◆ TEXTAUSZUG ◆
------------------------------

# Mariella Ahrens - Nach 6 Jahren Ehe zerbrach ihre Liebe



## LuigiHallodri (4 Nov. 2012)

Man konnte Mariella Ahrens glauben, als sie im April in einem Interview sagte: „Nicht im Traum hätte ich gewagt, daran zu denken, dass ich mal einen Grafen heiraten werde.“

Und als sie dann im Mai mit ihrem Mann Patrick Graf von Faber-Castell auch noch in Jörg Pilawas „Quizshow“ strahlte und schäkerte, saß man auf der Fernsehcouch und dachte: Muss Liebe schön sein!

War sie aber damals schon nicht mehr. Die gelernte Schauspielerin und der geborene Graf verließen kaum noch gemeinsam die Berliner Villa: Sie besuchte champagnerselige Charity-Veranstaltungen, er fühlte sich im Freundeskreis wohler. „Seit Anfang des Jahres ist zwischen Patrick und Mariella mehr Kühle als Wärme in der Ehe“, sagt ein enger Freund des Paares.

------------------------------

◆ ROHDATEN ◆
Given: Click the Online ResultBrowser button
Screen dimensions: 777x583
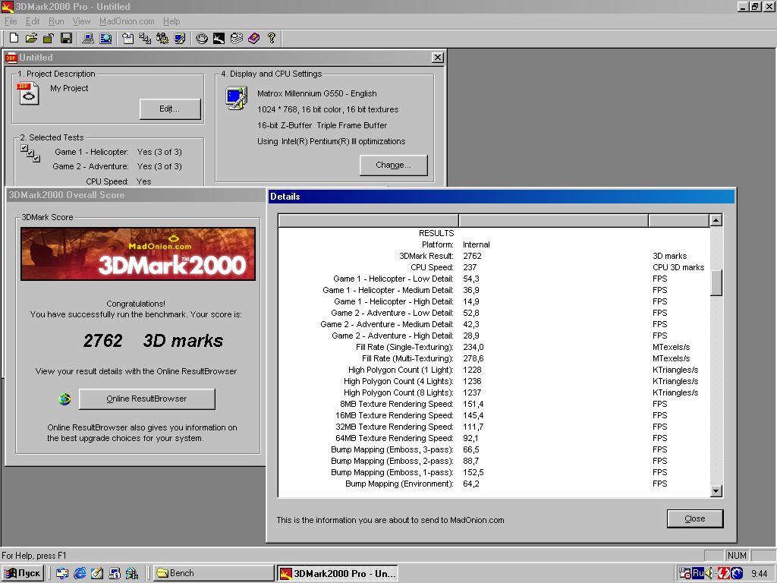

------------------------------

◆ ANFORDERUNGEN ◆
Schreibe den Text über das Ehe-Aus von Mariella Ahrens und Patrick Graf von Faber-Castell im Anschluss an seinen letzten Satz weiter.

◆ SCHRIFTLICHE ANTWORT ◆
*Die beiden machten also gute Miene zum Trauerspiel?*

Mit dem melancholischen Satz „Das schönste Lächeln haben die, die am meisten gelitten haben“ öffnete Mariella Ahrens auf Facebook ihr wundes Herz. Als einige Netzfreunde nachfragten, was sie denn damit meine, schrieb sie zurück: „Wem es so geht, wird es verstehen.“

Freunde aus dem wahren Leben fragten nicht nach, sie hatten schon lange verstanden: Mariella Ahrens und Patrick von Faber-Castell sind kein Paar mehr: „Sie haben sich in unterschiedliche Richtungen entwickelt.“

Dass diese Beobachtung wahr ist, wird nicht mehr dementiert. Und wer wie Mariella Ahrens angesprochen auf ihren Beziehungsstatus antwortet mit „kein Kommentar“, sagt alles.

Sollten die beiden sagen, zum Wohle ihrer beiden Töchter „gute Freunde“ bleiben zu wollen, kann man das glauben.

Elternliebe kann man nicht spielen. 

Quelle: Bild


----------



## Tittelelli (4 Nov. 2012)

O Gott, was für ein Drama


----------



## Chamser81 (4 Nov. 2012)

Schade für die Beiden aber das Leben geht weiter! Die hübsche Mariella kann jedenfalls (fast) jeden Mann haben den sie will!


----------



## Brian (4 Nov. 2012)

Schade war ein schönes Paar aber anscheinend haben Promiehen keine allzu lange Haltbarkeit,doch das Leben geht weiter und Mariella ist eine tolle Frau und wird irgendwann wieder ihr Glück finden,gruss Brian...


----------



## krawutz (5 Nov. 2012)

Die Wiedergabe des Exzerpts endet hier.